4 replies to this topic

[claritylight]

I have to dilute DNase I 1:2500 in 1X reaction buffer using my 10X reaction buffer.

My 10X reaction buffer contains:
250uL Tris-HCl
50uL MgCl2
50uL CaCl2
4650uL water

What I did was:
(1/10)* (2500) = 250 fold dilution

My DNase weighs 1ug/uL.
250* (1uL) = 250uL DNase
If I add in 2250uL reaction buffer, then I'll have the 250+2250 = 2500 dilution required.

Is this a good way to do it?

Edited by claritylight, 23 March 2005 - 05:55 PM.

[jadefalcon]

hi!

I'm not quite sure if I understand you correctly, but if you're telling me that you want to dillute 250µl DNase in 2250µl  10x reaction buffer, you will dillute your DNaseI 1:10 and your reactionbuffer will be 9x in the final solution.

The way I see this, you should think of the volume of your to be digested DNA solution and calculate like this, for example:

1000µl DNA-solution
125µl 10x reaction buffer
125µl H2O

gives you 1250µl DNA in 1x DNase buffer

then add 0.5µl DNaseI for a dillution 1:2500 (= 0.5:1250).

If you would be overly correct, you would only add 124.5µl H2O, since 0.5µl DNaseI is added lateron, but this is a very small error which can be neglected.

mike

[claritylight]

Hi,
No, I have 1ug/uL DNase I and want to dilute it 1:2500 in the cold reaction 1X buffer. I only have a 10X stock. (This is where I got the 1/10).  

edited:
Basically, I'm trying to find out how much DNase I to use, along with how much 10X reaction buffer to use to get my DNase I to dilute 1:2500 in a 1X reaction buffer.

What I did was (1/10)* 2500 = 250 fold dilution

I think this would give me the dilution factor for 1x buffer. With this dilution factor, I'm a bit uncertain where to go from here. My DNase I weighs 1 ug/uL. I need to somehow dilute this DNase I down 1:2500 in a 1X reaction buffer.

So I have to make a 1X reaction buffer from my 10X reaction buffer, and I think I found the dilution factor for it so far. Then, I have to dilute down the DNase I with this buffer to give me a final 1:2500 dilution. Since 1ug = 1uL, then I did 1uL*250 = 250uL. Or should I divide instead (1uL/250)? Whichever way, my goal is to find how much DNase I to add into the 1X buffer.

Finally, how much of the reaction buffer do I need to add in? Do I subtract (amt of DNase I) from 2500?

I don't completely understand what your calculations are and I'd like to be exact. I hope this clears up what I'm asking.

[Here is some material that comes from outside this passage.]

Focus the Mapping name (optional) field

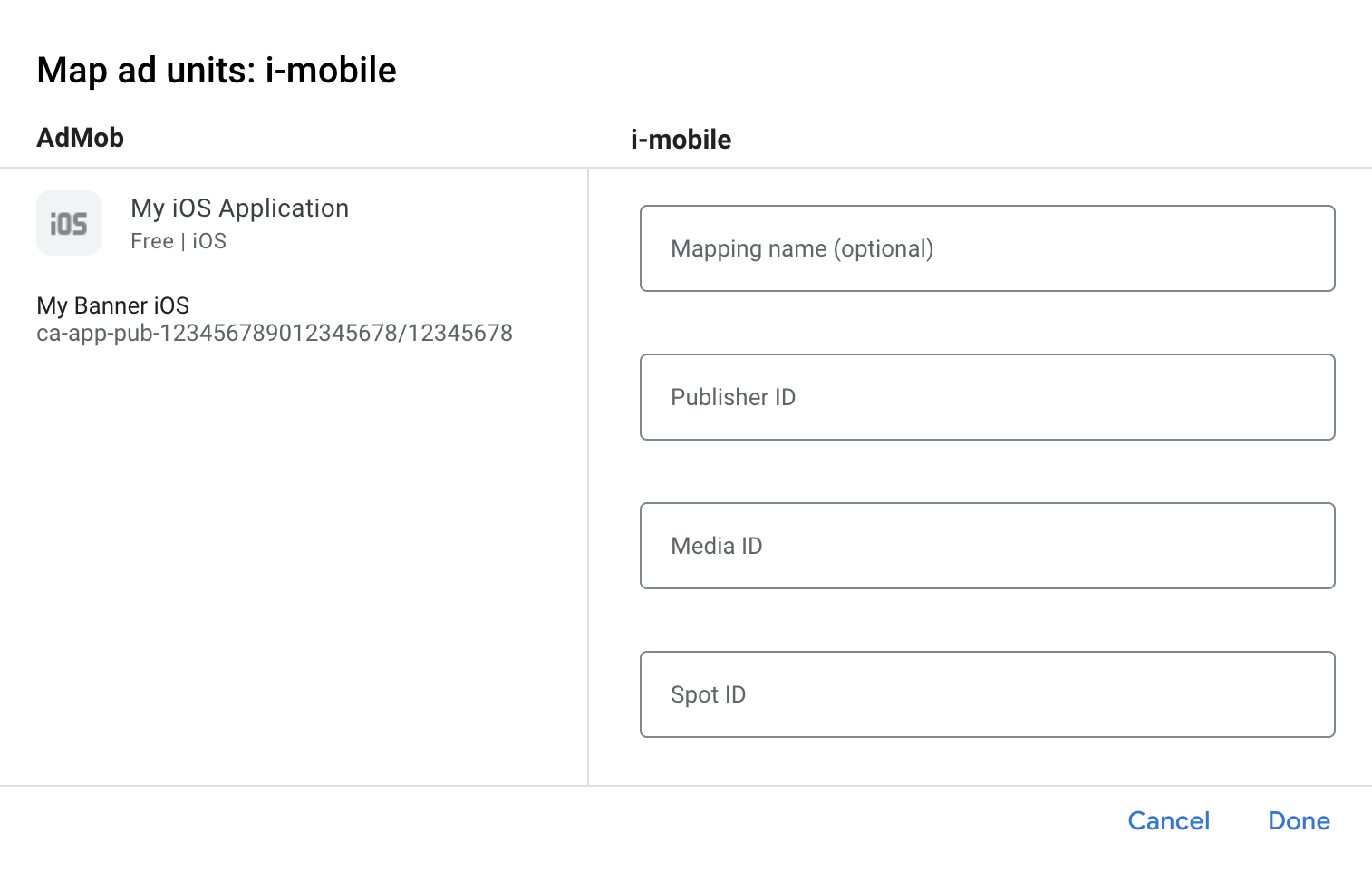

Edited by claritylight, 24 March 2005 - 05:46 AM.

[claritylight]

Nevermind, I figured it out.

[diana]

claritylight, on Mar 23 2005, 06:33 PM, said:

I have to dilute DNase I 1:2500 in 1X reaction buffer using my 10X reaction buffer.

My 10X reaction buffer contains:
250uL Tris-HCl
50uL MgCl2
50uL CaCl2
4650uL water

What I did was:
(1/10)* (2500) = 250 fold dilution

My DNase weighs 1ug/uL.
250* (1uL) = 250uL DNase
If I add in 2250uL reaction buffer, then I'll have the 250+2250 = 2500 dilution required.

Is this a good way to do it?

<{POST_SNAPBACK}>

I think you'll have to know your DNAse I final concentration in your 1X reaction buffer. If you want 2500ul final volume, you add 1ul DNAseI to 2499ul 1x reaction buffer. In this case you'll have to first dilute your 10x reaction buffer to 1x to get to a volume of 2500ul (250ul 10x buffer + 2250ul water). Thus, your DNAse I final concentration will become 1ug/2500ul or 0.0004ug/ul which is very dilute. From your calculations, your DNAse I final concentration goes from 1ug/ul to 0.1ug/ul (10 fold).

I hope this last one (1:10) is the dilution you wanted for your DNAse.